# WORK REQUEST
State how many lines of the entries below hold the word "Identify"; reply with nothing but the number.

Data items
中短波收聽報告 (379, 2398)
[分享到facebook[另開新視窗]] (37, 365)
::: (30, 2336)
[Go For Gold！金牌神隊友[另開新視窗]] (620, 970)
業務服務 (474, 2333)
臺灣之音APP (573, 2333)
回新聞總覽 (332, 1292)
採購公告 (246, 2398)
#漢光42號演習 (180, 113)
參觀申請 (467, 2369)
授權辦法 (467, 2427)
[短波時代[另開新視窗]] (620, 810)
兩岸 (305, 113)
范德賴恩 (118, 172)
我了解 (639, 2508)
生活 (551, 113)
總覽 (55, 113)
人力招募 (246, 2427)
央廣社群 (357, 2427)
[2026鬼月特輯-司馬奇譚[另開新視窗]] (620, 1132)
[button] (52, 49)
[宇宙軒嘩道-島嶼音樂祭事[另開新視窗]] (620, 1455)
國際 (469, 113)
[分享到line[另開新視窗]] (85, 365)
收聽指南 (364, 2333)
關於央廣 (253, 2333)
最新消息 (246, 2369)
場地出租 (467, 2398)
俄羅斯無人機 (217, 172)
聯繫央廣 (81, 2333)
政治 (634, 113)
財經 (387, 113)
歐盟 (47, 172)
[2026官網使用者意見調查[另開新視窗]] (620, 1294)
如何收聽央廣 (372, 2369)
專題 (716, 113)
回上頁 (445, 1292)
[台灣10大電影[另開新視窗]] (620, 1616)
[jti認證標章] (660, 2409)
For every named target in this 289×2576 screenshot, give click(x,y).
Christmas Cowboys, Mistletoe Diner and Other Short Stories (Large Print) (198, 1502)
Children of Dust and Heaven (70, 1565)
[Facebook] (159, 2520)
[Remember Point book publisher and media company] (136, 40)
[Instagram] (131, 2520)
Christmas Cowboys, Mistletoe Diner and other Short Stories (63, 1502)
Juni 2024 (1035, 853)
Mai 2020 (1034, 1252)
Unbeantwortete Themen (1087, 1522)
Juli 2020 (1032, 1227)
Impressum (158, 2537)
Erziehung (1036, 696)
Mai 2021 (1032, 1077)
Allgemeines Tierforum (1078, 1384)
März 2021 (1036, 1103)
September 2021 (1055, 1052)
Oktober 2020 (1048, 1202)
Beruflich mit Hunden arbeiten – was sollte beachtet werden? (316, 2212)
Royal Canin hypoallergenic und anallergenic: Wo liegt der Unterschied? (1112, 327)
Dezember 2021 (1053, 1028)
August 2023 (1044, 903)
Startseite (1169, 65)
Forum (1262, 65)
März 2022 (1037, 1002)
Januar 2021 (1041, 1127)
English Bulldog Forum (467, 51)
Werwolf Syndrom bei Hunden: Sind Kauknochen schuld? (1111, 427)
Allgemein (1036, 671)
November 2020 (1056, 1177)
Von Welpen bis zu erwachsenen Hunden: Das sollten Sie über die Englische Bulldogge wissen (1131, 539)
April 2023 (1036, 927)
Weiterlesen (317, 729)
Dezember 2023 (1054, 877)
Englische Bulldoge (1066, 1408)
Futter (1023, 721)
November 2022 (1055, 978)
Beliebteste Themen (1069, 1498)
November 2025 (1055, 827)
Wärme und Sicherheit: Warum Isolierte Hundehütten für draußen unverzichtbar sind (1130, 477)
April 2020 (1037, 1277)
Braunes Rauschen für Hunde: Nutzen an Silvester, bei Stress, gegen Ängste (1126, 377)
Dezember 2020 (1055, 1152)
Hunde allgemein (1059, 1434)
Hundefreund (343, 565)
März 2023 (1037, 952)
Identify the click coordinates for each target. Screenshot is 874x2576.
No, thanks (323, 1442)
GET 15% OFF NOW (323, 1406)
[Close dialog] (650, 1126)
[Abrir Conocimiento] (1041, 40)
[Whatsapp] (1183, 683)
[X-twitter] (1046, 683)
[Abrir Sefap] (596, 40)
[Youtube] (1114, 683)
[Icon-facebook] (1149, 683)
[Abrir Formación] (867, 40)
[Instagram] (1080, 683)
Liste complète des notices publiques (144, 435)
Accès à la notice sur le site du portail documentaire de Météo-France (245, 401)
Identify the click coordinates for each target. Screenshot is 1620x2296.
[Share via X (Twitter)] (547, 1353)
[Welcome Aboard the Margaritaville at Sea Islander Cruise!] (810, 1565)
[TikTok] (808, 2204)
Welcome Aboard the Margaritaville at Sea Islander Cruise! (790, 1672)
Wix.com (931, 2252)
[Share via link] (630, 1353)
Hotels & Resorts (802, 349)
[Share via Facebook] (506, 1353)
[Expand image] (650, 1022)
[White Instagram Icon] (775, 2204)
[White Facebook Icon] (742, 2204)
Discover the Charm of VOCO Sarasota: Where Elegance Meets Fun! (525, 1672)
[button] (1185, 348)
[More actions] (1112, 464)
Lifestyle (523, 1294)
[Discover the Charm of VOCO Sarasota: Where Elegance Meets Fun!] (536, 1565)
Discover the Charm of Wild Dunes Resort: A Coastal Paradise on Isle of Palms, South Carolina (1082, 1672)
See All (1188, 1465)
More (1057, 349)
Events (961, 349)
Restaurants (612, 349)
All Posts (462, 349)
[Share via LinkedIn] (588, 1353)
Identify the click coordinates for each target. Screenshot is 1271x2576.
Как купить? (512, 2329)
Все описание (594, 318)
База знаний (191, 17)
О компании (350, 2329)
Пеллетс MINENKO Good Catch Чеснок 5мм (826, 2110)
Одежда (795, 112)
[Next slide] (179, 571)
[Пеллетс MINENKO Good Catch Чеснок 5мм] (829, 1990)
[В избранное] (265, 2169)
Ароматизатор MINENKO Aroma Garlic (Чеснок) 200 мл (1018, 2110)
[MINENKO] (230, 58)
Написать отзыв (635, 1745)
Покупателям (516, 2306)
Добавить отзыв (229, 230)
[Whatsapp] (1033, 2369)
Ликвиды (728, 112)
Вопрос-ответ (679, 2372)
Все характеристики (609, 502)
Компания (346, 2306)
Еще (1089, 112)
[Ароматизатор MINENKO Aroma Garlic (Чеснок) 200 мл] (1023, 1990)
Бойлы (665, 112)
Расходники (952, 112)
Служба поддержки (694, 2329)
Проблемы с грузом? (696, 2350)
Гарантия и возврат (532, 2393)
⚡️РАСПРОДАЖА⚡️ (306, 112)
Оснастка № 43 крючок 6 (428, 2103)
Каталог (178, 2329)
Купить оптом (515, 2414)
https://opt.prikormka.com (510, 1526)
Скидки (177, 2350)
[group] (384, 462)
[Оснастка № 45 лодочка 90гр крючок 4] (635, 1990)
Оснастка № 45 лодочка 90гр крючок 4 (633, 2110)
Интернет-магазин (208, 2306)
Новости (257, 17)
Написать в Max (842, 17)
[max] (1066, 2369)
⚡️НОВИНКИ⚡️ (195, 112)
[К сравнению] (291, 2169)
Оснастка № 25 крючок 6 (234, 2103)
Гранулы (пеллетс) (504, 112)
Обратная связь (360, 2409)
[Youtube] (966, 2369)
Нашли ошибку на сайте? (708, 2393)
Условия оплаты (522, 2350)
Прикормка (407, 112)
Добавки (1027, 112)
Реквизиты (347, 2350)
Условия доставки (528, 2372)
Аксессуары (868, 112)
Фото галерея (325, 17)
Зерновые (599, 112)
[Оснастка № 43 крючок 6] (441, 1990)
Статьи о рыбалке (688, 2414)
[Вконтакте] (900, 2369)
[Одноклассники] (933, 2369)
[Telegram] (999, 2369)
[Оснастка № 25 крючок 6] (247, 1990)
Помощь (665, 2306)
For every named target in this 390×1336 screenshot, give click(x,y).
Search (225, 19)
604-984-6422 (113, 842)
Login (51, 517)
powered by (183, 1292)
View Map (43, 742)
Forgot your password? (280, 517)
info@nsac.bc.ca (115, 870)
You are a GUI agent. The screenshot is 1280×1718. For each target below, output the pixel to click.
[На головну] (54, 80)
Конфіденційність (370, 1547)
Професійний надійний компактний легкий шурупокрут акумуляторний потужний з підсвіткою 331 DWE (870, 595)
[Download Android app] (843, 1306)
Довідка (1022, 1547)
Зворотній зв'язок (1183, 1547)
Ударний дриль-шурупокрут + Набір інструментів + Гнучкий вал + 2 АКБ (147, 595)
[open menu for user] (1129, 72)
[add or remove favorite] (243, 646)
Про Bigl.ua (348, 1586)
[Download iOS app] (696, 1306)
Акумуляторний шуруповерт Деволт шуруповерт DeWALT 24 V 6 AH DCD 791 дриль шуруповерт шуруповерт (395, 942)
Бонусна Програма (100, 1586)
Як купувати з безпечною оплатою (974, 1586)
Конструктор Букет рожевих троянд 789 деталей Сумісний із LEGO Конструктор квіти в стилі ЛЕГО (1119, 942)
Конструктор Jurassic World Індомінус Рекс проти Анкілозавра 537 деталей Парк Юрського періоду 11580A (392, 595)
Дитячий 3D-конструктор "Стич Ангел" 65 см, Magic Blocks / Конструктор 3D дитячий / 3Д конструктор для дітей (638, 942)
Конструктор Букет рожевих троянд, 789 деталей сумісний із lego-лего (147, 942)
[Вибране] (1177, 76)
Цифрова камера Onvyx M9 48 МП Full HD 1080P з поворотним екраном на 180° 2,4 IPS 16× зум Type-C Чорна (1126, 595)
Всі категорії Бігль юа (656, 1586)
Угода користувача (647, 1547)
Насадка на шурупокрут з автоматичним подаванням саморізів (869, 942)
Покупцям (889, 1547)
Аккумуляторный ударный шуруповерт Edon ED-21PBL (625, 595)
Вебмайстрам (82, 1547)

# EXERCISE RESULT
3